Render the entries as a Markdown table with the columns "No." and "Line", starting at the first line of the entries and ending at the line containing "coord(488,347)", both included. Number each line in order, omit blank lines, and leave out the pictures.

Exercise input:

>>>>>

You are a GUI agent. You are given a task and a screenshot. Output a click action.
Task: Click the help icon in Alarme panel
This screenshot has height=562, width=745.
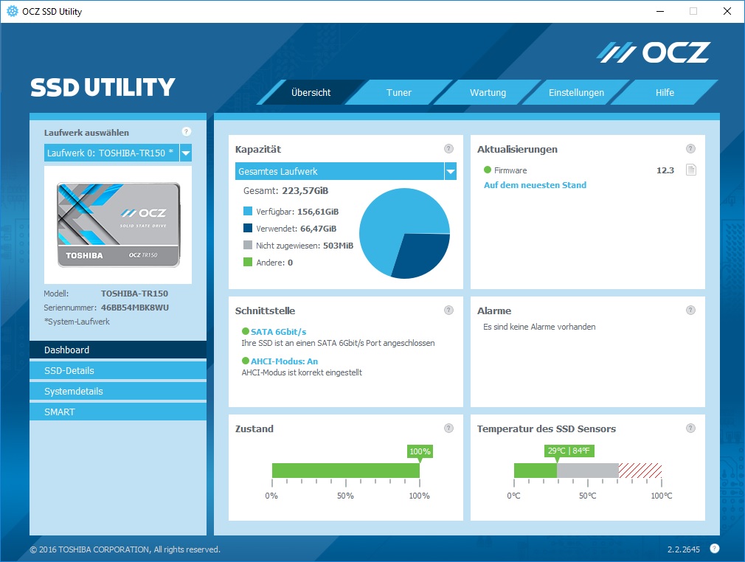point(690,311)
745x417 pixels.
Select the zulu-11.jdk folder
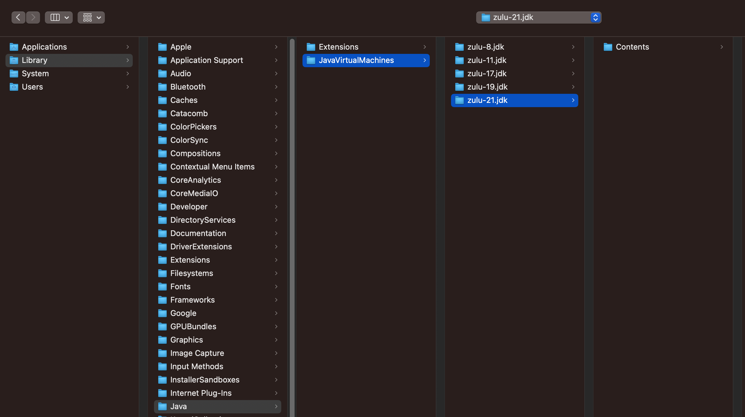(x=487, y=60)
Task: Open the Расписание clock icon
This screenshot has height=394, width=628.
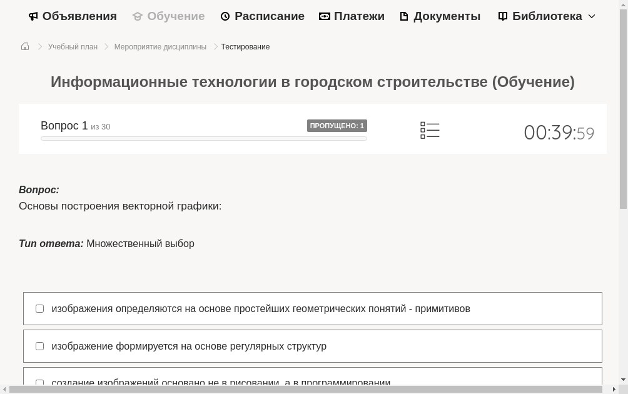Action: click(225, 16)
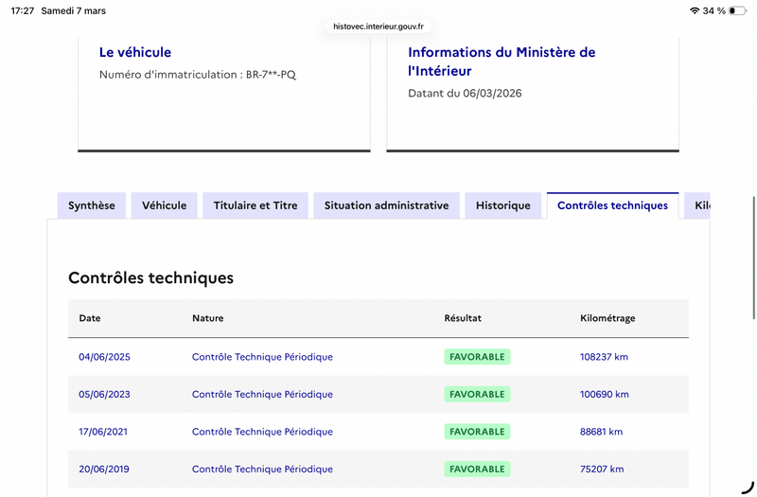
Task: Tap the battery indicator icon
Action: coord(737,10)
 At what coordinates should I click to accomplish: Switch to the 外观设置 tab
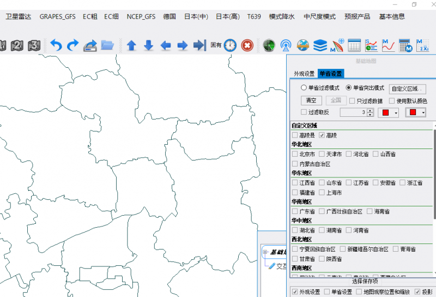coord(304,74)
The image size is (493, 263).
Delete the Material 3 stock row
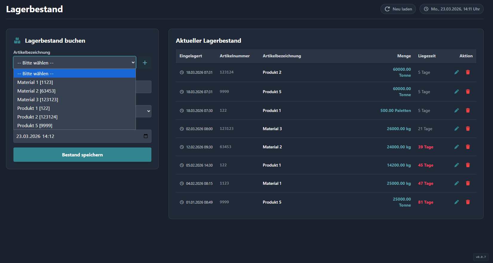pos(468,129)
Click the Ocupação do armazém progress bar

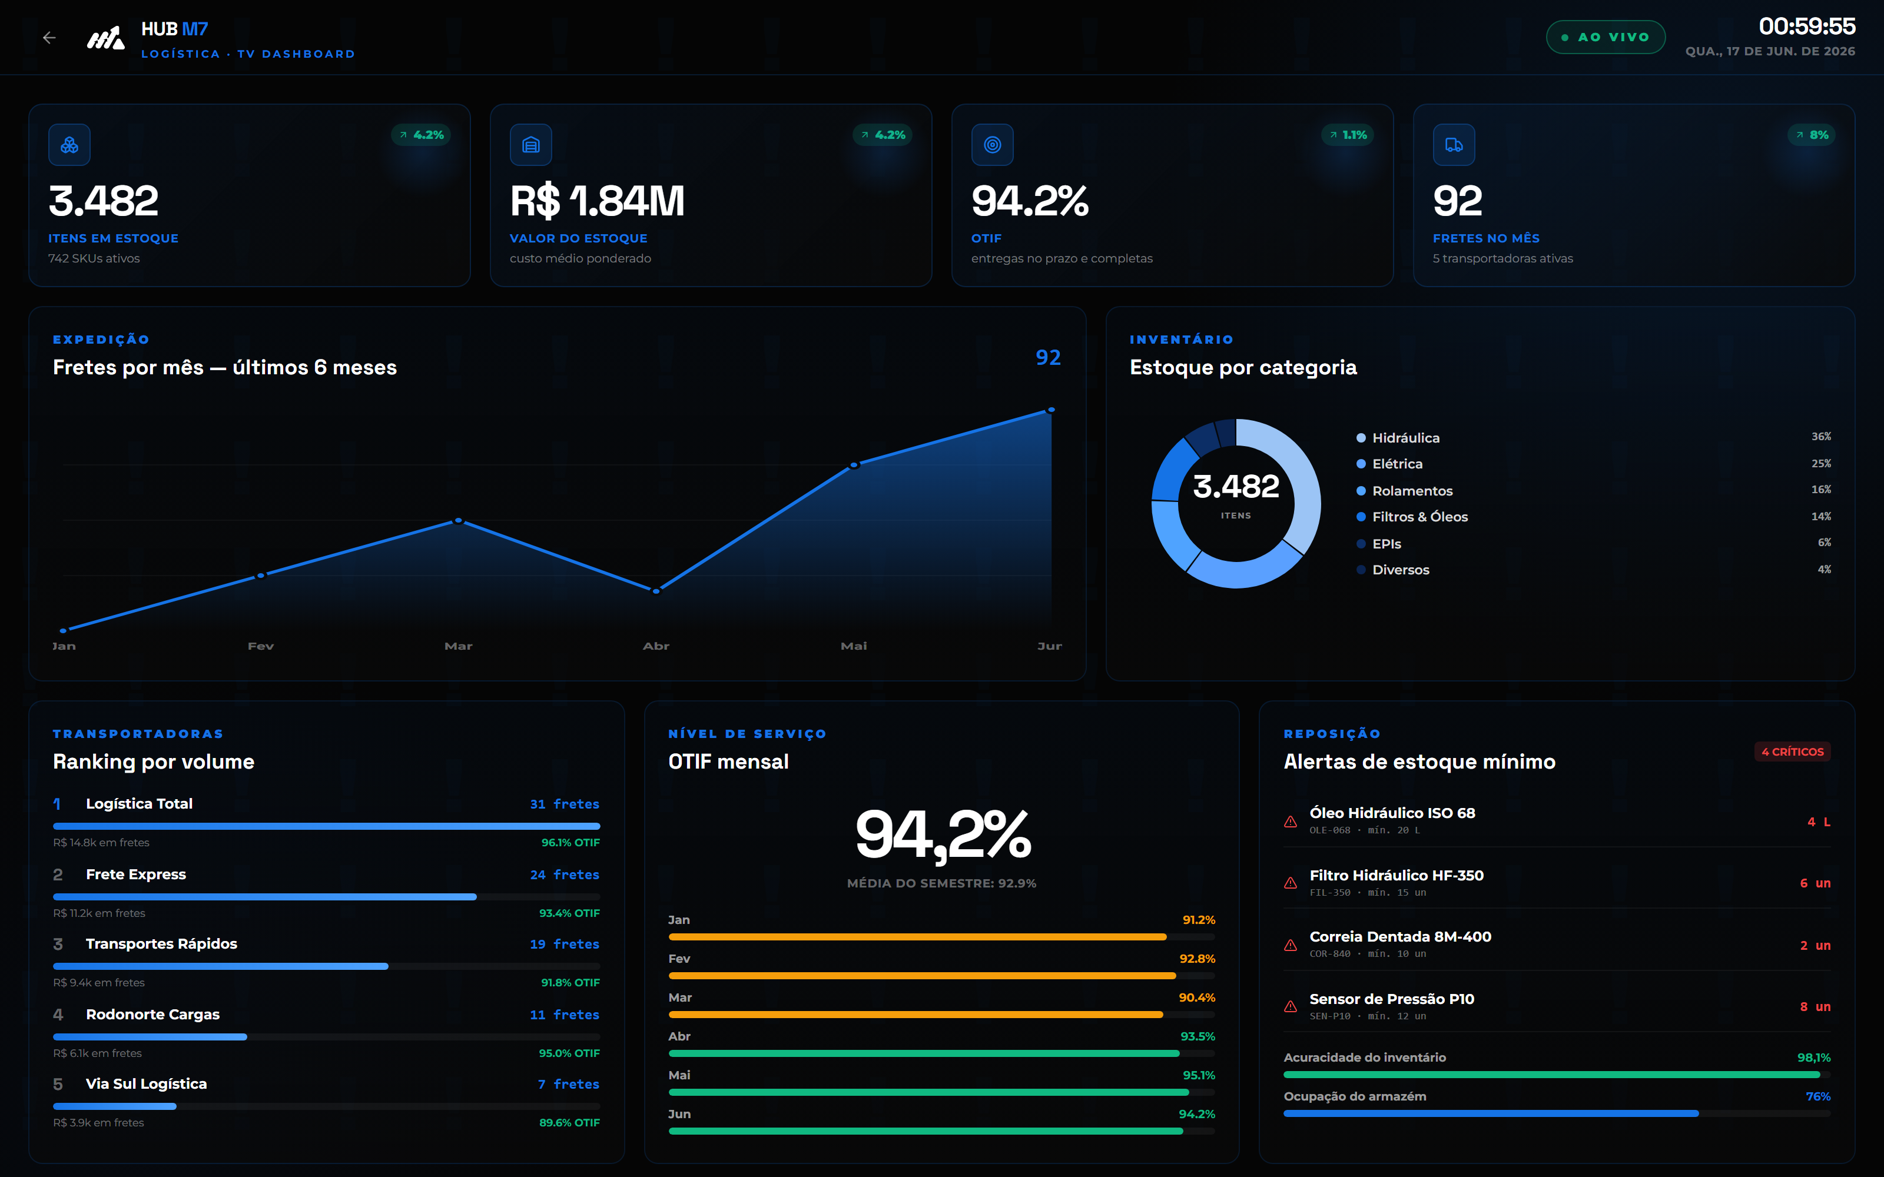(1557, 1113)
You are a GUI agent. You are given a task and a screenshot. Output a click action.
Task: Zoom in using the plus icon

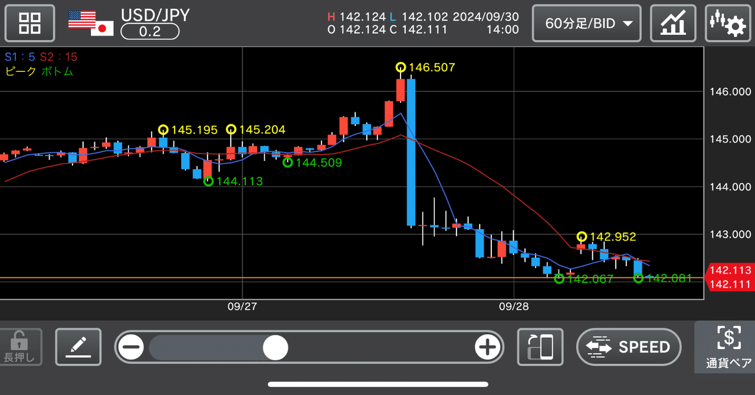coord(488,347)
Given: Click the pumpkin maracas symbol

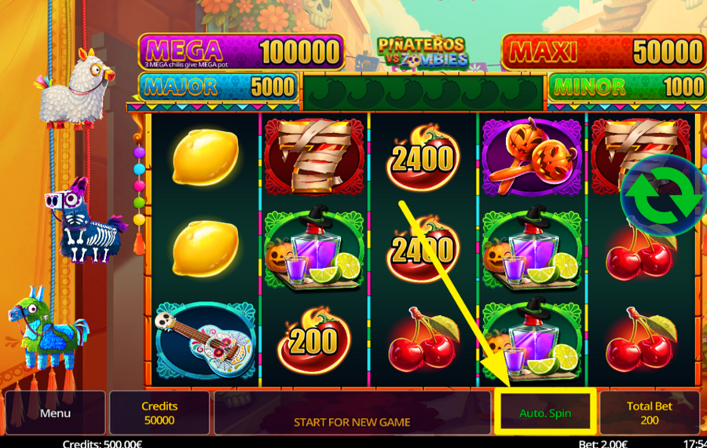Looking at the screenshot, I should [x=533, y=156].
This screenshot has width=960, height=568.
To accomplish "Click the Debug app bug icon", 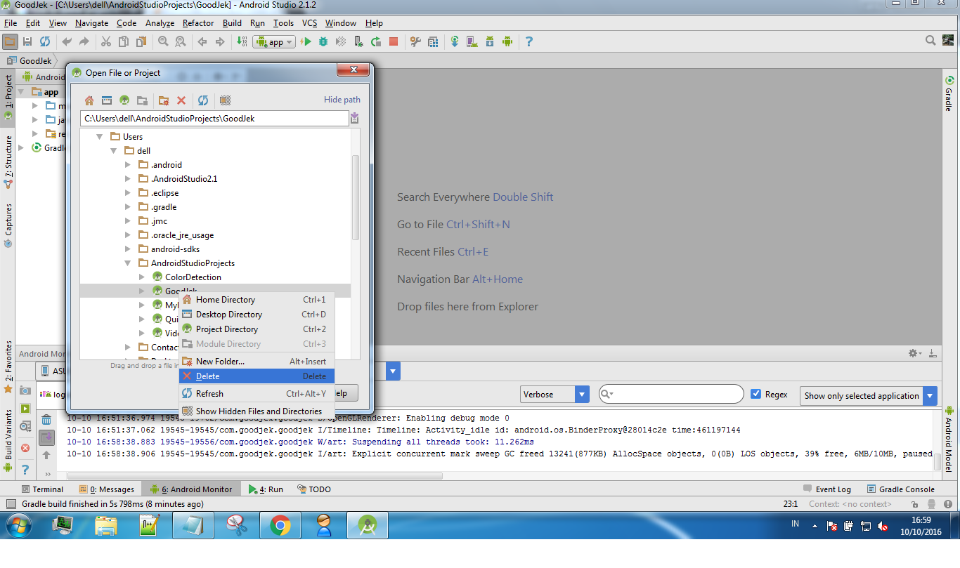I will [x=323, y=42].
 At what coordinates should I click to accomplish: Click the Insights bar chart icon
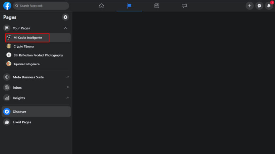(7, 98)
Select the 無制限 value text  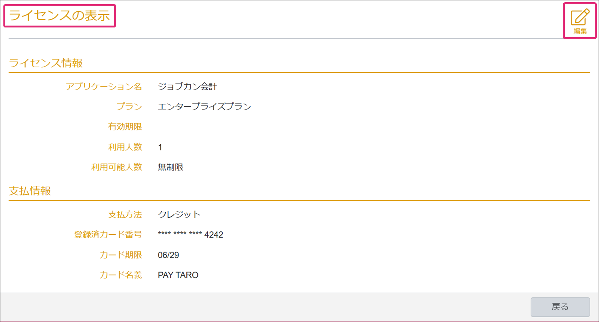click(x=170, y=167)
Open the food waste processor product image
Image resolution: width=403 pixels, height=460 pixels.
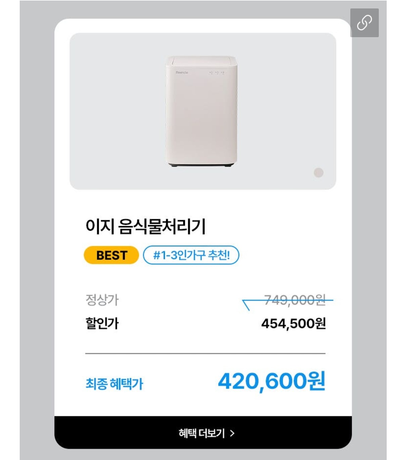point(202,111)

<<<<<

Result of this exercise:
| No. | Line |
|---|---|
| 1 | You are a GUI agent. You are given a task and a screenshot. Output a click action. |
| 2 | Task: Click the help icon in Alarme panel |
| 3 | This screenshot has height=562, width=745. |
| 4 | point(690,311) |
| 5 | 745x417 pixels. |
| 6 | Select the zulu-11.jdk folder |
| 7 | (x=487, y=60) |
| 8 | Task: Open the Расписание clock icon |
| 9 | This screenshot has height=394, width=628. |
| 10 | Action: click(225, 16) |
| 11 | Task: Tap the battery indicator icon |
| 12 | Action: coord(737,10) |
| 13 |  At what coordinates should I click to accomplish: Switch to the 外观设置 tab |
| 14 | coord(304,74) |
| 15 | The image size is (493, 263). |
| 16 | Delete the Material 3 stock row |
| 17 | pos(468,129) |
| 18 | Click the Ocupação do armazém progress bar |
| 19 | (1557, 1113) |
| 20 | You are a GUI agent. You are given a task and a screenshot. Output a click action. |
| 21 | Task: Zoom in using the plus icon |
| 22 | coord(488,347) |